* [Texto fornecido]
Advogada e diretora da Câmara de Comércio Brasil Líbano

A incrível história do Ouroboros brasileiro

A novela dos precatórios remete à triste sina daquele que devora seu próprio rabo

16 setembro 2021 - 13h40
A incrível história do Ouroboros brasileiro

Há poucos anos, mais precisamente em 2017, o Supremo Tribunal Federal enfrentou um julgamento cuja matéria, de assaz importância, não ganhou nem a repercussão midiática que merecia, sequer a atenção econômica necessária. Sob o regime da Repercussão Geral, instituto que cria “filtros” para que os recursos possam ser apreciados pelo colegiado e cujas decisões assumem caráter de “imutáveis”, a Corte decidiu sobre a incidência de juros de mora sobre os precatórios e RPVs – as requisições de pequeno valor. À época, a Procuradoria Geral da União afirmou que tal decisão poderia alcançar um custo extra de R$ 2 bilhões por ano, mas ninguém prestou muita atenção na conta. 

O julgamento, que começou apreciando somente os pequenos valores, acabou por decidir também sobre a correção dos precatórios, ocasião em que vaticinou que incidiriam juros de mora de 1% ao mês, no período compreendido entre a elaboração do cálculo do débito das fazendas (federal, estadual, municipal) até a sua expedição. Nem bem começou a pagar essa conta, o Governo, sob o pretexto de uma Proposta de Emenda à Constituição -PEC, quer dar o calote naqueles brasileirinhos detentores dos créditos declarados por decisões judiciais.

Não pense você leitor, que me refiro à “criancinhas” quando utilizei o diminutivo para nos identificar... nós somos e estamos assim aos olhos do governo: pequenos e diminuídos.  
O calote preparado sob o manto teatral foi um banho de água gelada no mercado e na moral do país. E, pasmem! O mesmo Tribunal que determinou a aplicação dos juros de mora (nada mais que a legalidade!), está “conversando” com o governo para que as coisas se “ajeitem” da melhor forma e, a partir do próximo ano, os pagamentos, aqueles já há muito aguardados, virem água, ou melhor, sejam parcelados em dez longos anos.

O desespero é porque em 2022 a conta de aproximados R$ 89,1 bilhões bateu na porta do credor, 61% a mais que 2021. Sob o argumento de imprevisibilidade desse gasto (?) a PEC está sendo construída.

* [Tarefas]
[A] Responda com base no texto fornecido:
(i) Em que ano o Supremo Tribunal Federal enfrentou o julgamento sobre juros de mora nos precatórios?
(ii) Qual taxa mensal de juros de mora a decisão determinou?
(iii) Em quantos anos os pagamentos seriam parcelados a partir do próximo ano?
[B] No texto fornecido, modifique o trecho que abre com as palavras "A novela dos" e fecha com "atenção na conta.", trocando "Supremo Tribunal Federal" por "STF".

* [Dados fornecidos]

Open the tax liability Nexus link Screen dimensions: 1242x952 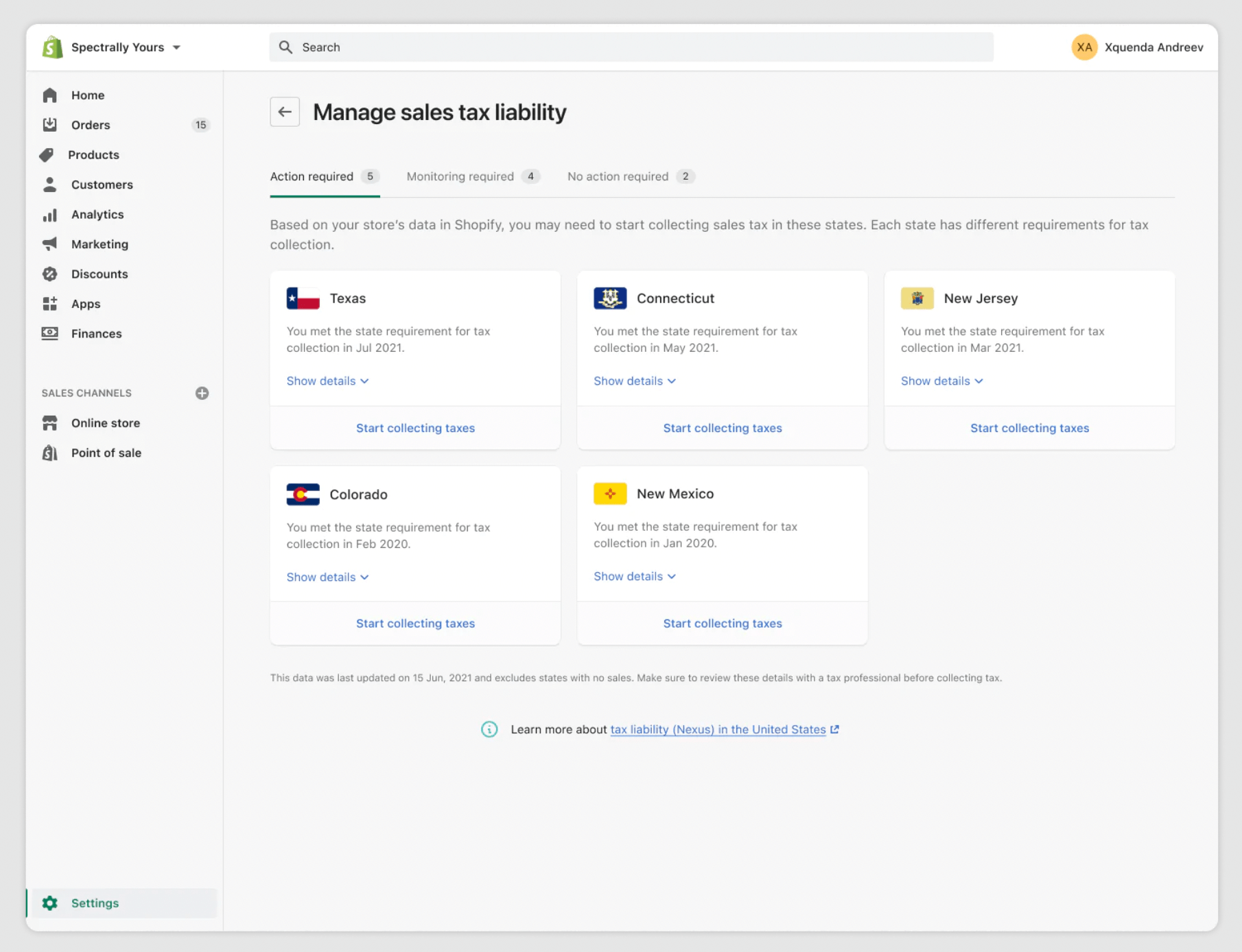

* [As respostas]
[A]
(i) Em 2017.
(ii) 1% ao mês.
(iii) Em dez anos.

[B]
A novela dos precatórios remete à triste sina daquele que devora seu próprio rabo

16 setembro 2021 - 13h40
A incrível história do Ouroboros brasileiro

Há poucos anos, mais precisamente em 2017, o STF enfrentou um julgamento cuja matéria, de assaz importância, não ganhou nem a repercussão midiática que merecia, sequer a atenção econômica necessária. Sob o regime da Repercussão Geral, instituto que cria “filtros” para que os recursos possam ser apreciados pelo colegiado e cujas decisões assumem caráter de “imutáveis”, a Corte decidiu sobre a incidência de juros de mora sobre os precatórios e RPVs – as requisições de pequeno valor. À época, a Procuradoria Geral da União afirmou que tal decisão poderia alcançar um custo extra de R$ 2 bilhões por ano, mas ninguém prestou muita atenção na conta.